The George F. Cook Construction Company

The George F. Cook Construction Company

For 125 years, four generations of George Cooks have led the George F. Cook Construction Company. Each generation has had its favored projects. Founder George Cook built landmarks, including St. Mark’s Episcopal Cathedral and Dunwoody Institute in Minneapolis. His son, George F. Cook, preferred power plants and factories. George F. Cook, Jr., loved constructing railroad spur lines for private companies. And current company president George F. Cook III is partial to restoring and renovating landmark buildings from his great-grandfather’s era.

But perhaps the current George Cook’s most notable monument is how he has rebuilt the company in the face of industry change. The George F. Cook Construction Company, headquartered in Golden Valley, is a lean operation: four principals in the office and a dozen or so carpenters and foremen out in the field. Like most general contractors, it hires extra workers when they’re needed. About 40 percent of its $6 million annual revenue comes from subcontract work for larger general contractors, construction managers, and industrial manufacturers; the rest comes from general contracting.

Projects have included trade contracting in schools, subcontracted carpentry work in semiconductor manufacturing facilities and senior living complexes, and general contracting for historic building restorations, such as the Sumner Community Library in North Minneapolis.

George F. Cook III started working for his father in 1971, spending his college summers driving railroad spikes, mixing mud, and hauling brick and block up and down scaffolds. Although railroad work was his father’s favorite, George III didn’t find it particularly inspirational. “It got me back in the classroom in the fall, that’s for sure,” he says.

Cook graduated from Montana State University and worked for an architect in Montana for a few years before the dismal economy of the late ’70s made the family company a more appealing employer. “Luckily, I was able to help out by doing some estimating,” he says. “Then, by the mid-’80s, we got too busy for me to leave.”

The family business he joined was in transition. The first George F. Cook, who actually represented the second generation, formed the George F. Cook Construction Company in 1940. He grew his father’s business by taking on projects beyond Minnesota. In 1950, he moved the office to 29th and Lyndale in Minneapolis, where it remained for more than 50 years.

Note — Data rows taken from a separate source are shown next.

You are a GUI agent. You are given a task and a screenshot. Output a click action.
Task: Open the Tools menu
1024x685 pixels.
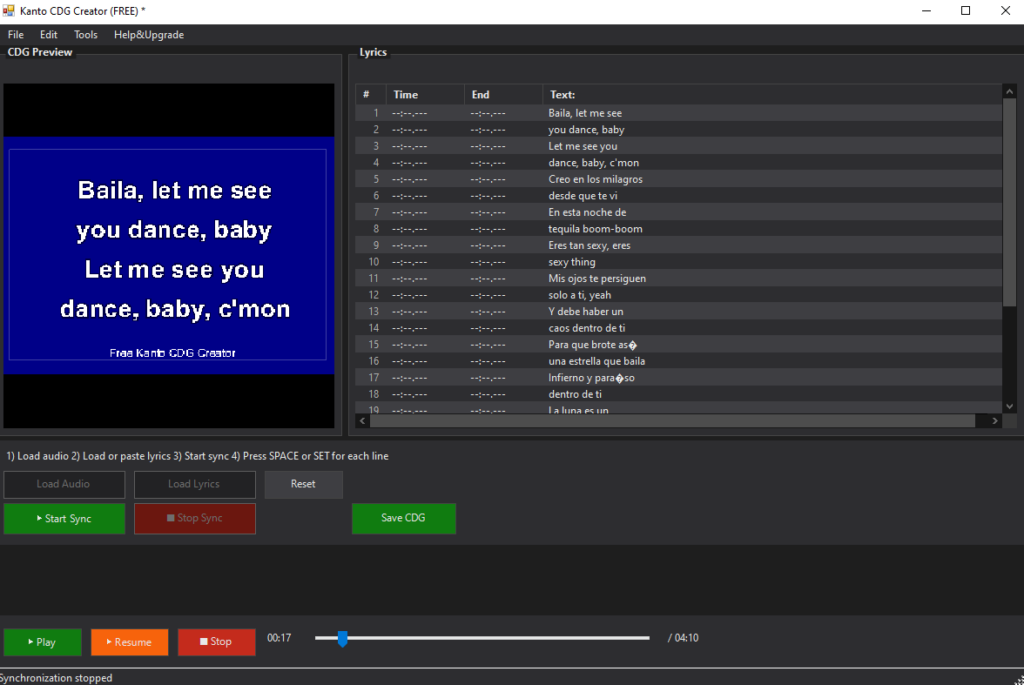[x=86, y=35]
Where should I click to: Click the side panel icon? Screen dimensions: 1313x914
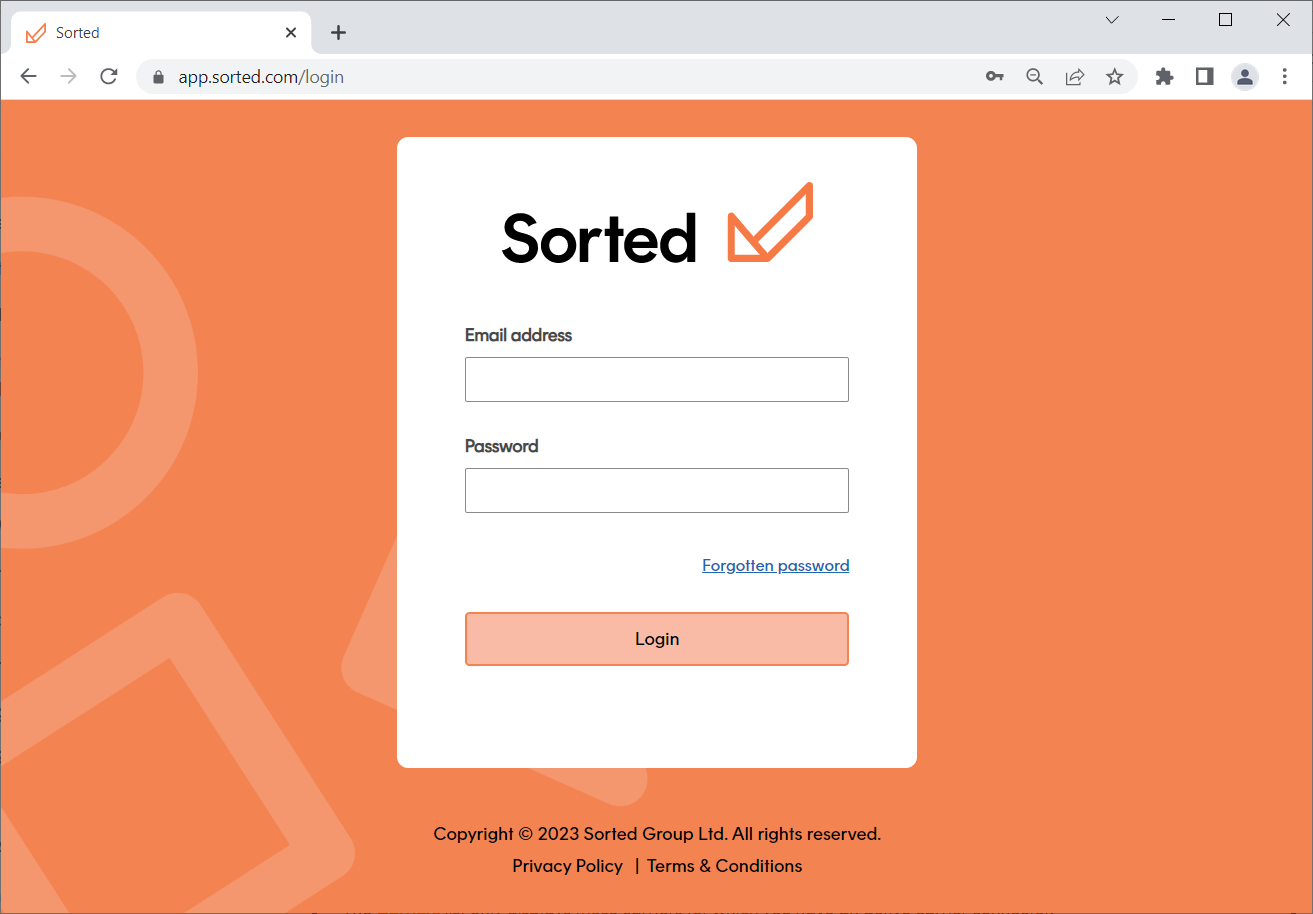pyautogui.click(x=1204, y=76)
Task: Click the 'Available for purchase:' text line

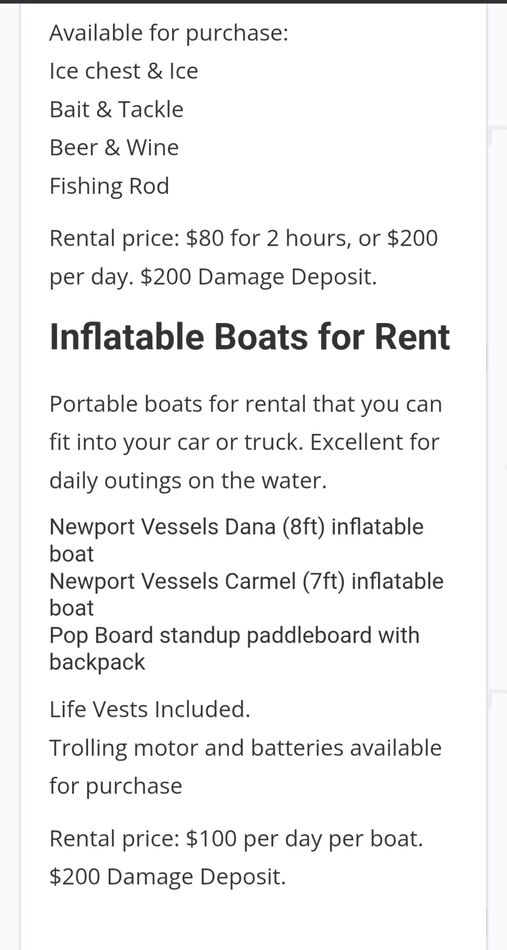Action: (168, 33)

“My grandfather’s accomplishments were immense,” George F. Cook III says. “His first construction project [under the company name George F. Cook Construction] was the Northern Ordinance weapons plant in Fridley, which still has the largest footprint of any building in Minnesota. He started the company’s real industrial era, building power plants and creating an underground utility division that laid down telephone cable here, in Arizona, and in the Dakotas.”

George Cook III says his father helped the company weather the economic challenges of the early ’80s by refining its estimating and project-management practices, which had tended to vary from estimator to estimator. The refinement was a database of production rates for hundreds of specific tasks (continually revised, and still used today) along with the development of consistent project-management systems incorporating best practices from both outside and inside the company.

The early-’80s recession also led the company to analyze why it was losing money on bigger projects. An analysis of previous projects revealed that George F. Cook Construction was best suited for small and midsize projects. There were higher margins on such work, for one thing. And there was a niche in the industry for an experienced subcontractor to work with larger firms on an as-needed basis. Local giants that have tapped the Cook firm include Adolfson and Peterson, Kraus-Anderson, and M. A. Mortensen.

George Cook III still estimates jobs, manages projects, and meets face to face with owners, architects, construction managers, and larger general contractors. “When you are this size, we all have to be hands on,” he says.